* Instructions for the task
After finding the line that contains "Select the Split tool in the timeline toolbar", reproduce it and each line below it through the end of the listing, exactly, with nothing added.

* Supplied data
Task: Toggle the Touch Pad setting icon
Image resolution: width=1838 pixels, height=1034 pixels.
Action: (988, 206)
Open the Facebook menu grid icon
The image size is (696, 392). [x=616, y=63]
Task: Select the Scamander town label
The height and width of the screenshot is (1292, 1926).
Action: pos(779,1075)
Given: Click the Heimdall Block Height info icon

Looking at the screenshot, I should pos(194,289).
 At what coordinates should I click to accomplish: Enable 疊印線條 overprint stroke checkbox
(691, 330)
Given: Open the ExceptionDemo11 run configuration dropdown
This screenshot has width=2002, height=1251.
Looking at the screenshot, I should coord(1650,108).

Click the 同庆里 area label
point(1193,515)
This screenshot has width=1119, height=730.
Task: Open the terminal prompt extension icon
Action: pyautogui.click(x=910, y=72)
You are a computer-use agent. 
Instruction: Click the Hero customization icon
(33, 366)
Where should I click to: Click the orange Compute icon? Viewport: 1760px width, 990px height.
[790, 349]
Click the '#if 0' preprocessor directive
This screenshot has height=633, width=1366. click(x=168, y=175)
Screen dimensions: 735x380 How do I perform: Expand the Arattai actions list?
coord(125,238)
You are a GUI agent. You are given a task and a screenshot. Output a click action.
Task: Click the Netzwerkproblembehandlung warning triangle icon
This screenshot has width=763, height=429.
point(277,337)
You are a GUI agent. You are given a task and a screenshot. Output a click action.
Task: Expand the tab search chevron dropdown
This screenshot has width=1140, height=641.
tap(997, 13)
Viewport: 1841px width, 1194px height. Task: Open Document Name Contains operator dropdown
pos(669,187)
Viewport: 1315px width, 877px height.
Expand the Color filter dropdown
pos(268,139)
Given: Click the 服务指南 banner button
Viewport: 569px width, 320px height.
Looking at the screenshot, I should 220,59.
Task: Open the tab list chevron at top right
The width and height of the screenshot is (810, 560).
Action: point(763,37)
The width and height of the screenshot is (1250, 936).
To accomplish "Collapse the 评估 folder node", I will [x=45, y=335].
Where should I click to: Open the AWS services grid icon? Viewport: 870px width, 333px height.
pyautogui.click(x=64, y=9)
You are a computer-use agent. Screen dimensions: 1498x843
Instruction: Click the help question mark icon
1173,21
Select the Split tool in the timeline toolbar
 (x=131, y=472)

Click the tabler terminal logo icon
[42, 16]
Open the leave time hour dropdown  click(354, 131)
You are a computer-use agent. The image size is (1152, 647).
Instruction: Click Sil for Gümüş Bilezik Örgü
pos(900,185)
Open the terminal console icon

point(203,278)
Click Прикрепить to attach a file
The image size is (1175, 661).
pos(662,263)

* Answer area
Select the Split tool in the timeline toolbar
 (x=131, y=472)

Click the tabler terminal logo icon
[42, 16]
Open the leave time hour dropdown  click(354, 131)
You are a computer-use agent. The image size is (1152, 647).
Instruction: Click Sil for Gümüş Bilezik Örgü
pos(900,185)
Open the terminal console icon

point(203,278)
Click Прикрепить to attach a file
The image size is (1175, 661).
pos(662,263)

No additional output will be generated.